Francesco Petrarca a
Giovanni Anchiseo
Un padre
affida al figlio, appena adolescente, la schedatura dei molti libri
raccolti con amore.
All'incontro con le lettere lo ha sospinto, con mano lieve, dopo averlo
veduto, bocconi sulla passatoia del corridoio di casa, divorare per ore
romanzi di Salgari e filoni di pane. Le mattine delle domeniche lo
invitava a ricopiare su quaderni dalla nera copertina goffrata passi dei
maggiori romanzieri contemporanei.
Il ragazzo di allora li ricorda, i volumi: per lo più della
mondadoriana collana "La Medusa", dalle verdi copertine con i
riquadri che incorniciavano nomi e titoli. Soprattutto rammenta come la
lentezza della trascrizione pareva sottilmente introdurlo nella
nervatura del periodare, simile a foglia in controluce.
Quella propensione diverrà esercizio della critica letteraria, sotto la
guida dell'amico di famiglia il più caro, Francesco Casnati. Grazie
anche a questo lume il ragazzo del Salgari, iscrittosi alla
facoltà di giurisprudenza, ama frequentare il magistero di Mario
Apollonio, accanto ad Angelo Romanò e a Luigi Santucci, piuttosto che
lezioni della disciplina scelta.
A cavaliere del 1946-47, mentre si misura sulle pedane di fioretto e di
spada, conclude il corso di laurea e inizia la professione forense,
coltiva la collaborazione con le riviste, l'amicizia con Morando
Morandini e con Francesco Somaini, dà corpo ad una piccola rivista di
lettere e d'arte. Vi collaborano - sorprendentemente, a ripensarci -
alcuni dei nomi più prestigiosi della repubblica letteraria italiana e
numerosi giovani dell'area comasca e milanese, legati fra loro dalla
fervida temperie del dopoguerra.
Il rapporto tra vita e libro era dunque stabilito: a tal punto che
i primi mobili ordinati allorché egli si sposò, lasciando la casa dei
genitori, furono le biblioteche.
Con il tempo, è venuto l'apprendimento del libro come creatura.
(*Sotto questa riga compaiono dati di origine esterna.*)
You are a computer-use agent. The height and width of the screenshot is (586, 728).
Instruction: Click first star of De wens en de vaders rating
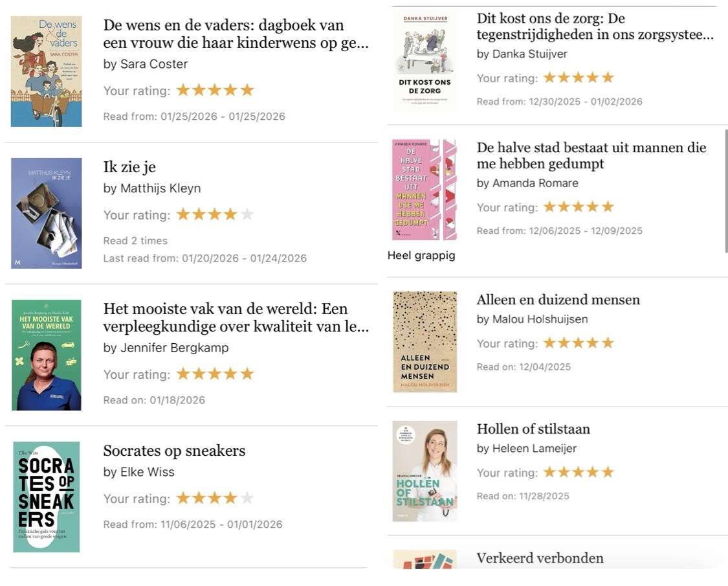click(183, 90)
L'opera concepita dallo spirito dell'autore sembra librarsi quando viene
impressa su carte quasi volatili, le giapponesi o le cinesi ad esempio;
o depositarsi con un proprio corpo, su carte sode, luminose - quelle
antiche, tratte dalla concia di avanzi di tessuto ancora
capaci, dopo cinquecento anni, di "cantare" quando con il
medio accostato all'angolo superiore della pagina li sfogli adagio - o
le più recenti, ormai fabbricate da poche cartiere.
E se lo stampatore dedica caratteri, simmetrie, e misure convenienti con
la sonorità della parola o con la meditazione del pensiero, non si
avverte forse che al testo ciò spetta di diritto?
Giunti a quel punto, il passo alla bibliofilia - o forse, meglio, alle
differenti forme di bibliofilia - è breve; il percorso, vario.
Accade, ad esempio, che dalla raccolta di autori contemporanei
l'appassionato di letteratura si volga, a ritroso, alle opere di autori
via via più circoscritti, di secolo in secolo.
Ottocento, settecento, seicento, cinquecento, fino alla culla delle
edizioni a stampa, prima di fissare la piena corrispondenza tra
bibliofilo e la sua biblioteca. Battendo quei terreni da caccia
emergono i luoghi di elezione nei quali l'appassionato progressivamente
stabilisce la propria vocazione e, con essa, l'identità della sua
biblioteca. Nel gioco di specchi tra il testo e il volume, il bibliofilo
riconosce valore a pochi settori della sua biblioteca, quando non ad uno
solo. A mano a mano che la biblioteca assume carattere e coerenza con
l'identità ricercata dal collezionista, essa emargina alcuni testi per
acquisirne, ove possibile, di più pertinenti; oppure, o anche,
dispone i volumi in siti distinti diversamente secondo la
importanza data loro, custodita affettivamente o editorialmente.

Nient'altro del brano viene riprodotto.